◆ Items from a data source ◆

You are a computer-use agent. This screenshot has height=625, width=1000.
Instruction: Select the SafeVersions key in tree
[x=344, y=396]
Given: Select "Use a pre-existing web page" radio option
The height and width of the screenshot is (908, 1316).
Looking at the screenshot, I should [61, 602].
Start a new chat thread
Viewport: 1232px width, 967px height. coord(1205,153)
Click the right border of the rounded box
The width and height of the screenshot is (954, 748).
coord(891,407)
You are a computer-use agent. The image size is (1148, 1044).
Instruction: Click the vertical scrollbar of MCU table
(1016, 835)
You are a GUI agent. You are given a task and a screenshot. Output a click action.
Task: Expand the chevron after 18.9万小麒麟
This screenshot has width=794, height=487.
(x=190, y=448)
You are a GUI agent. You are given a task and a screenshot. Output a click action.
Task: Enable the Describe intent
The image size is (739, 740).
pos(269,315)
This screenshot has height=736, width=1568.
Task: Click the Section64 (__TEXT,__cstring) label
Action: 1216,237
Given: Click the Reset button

◆ WORK TO COMPLETE ◆
Reproduce all of the entries above, replacing "computer-use agent" with "desktop automation agent" at every occurrence. Leave everything else unchanged.

◆ EXERCISE ANSWER ◆
You are a desktop automation agent. This screenshot has height=625, width=1000.
Instruction: Select the SafeVersions key in tree
[x=344, y=396]
Given: Select "Use a pre-existing web page" radio option
The height and width of the screenshot is (908, 1316).
Looking at the screenshot, I should [61, 602].
Start a new chat thread
Viewport: 1232px width, 967px height. coord(1205,153)
Click the right border of the rounded box
The width and height of the screenshot is (954, 748).
coord(891,407)
You are a desktop automation agent. The image size is (1148, 1044).
Instruction: Click the vertical scrollbar of MCU table
(1016, 835)
You are a GUI agent. You are given a task and a screenshot. Output a click action.
Task: Expand the chevron after 18.9万小麒麟
This screenshot has width=794, height=487.
(x=190, y=448)
You are a GUI agent. You are given a task and a screenshot. Output a click action.
Task: Enable the Describe intent
The image size is (739, 740).
pos(269,315)
This screenshot has height=736, width=1568.
Task: Click the Section64 (__TEXT,__cstring) label
Action: 1216,237
Given: Click the Reset button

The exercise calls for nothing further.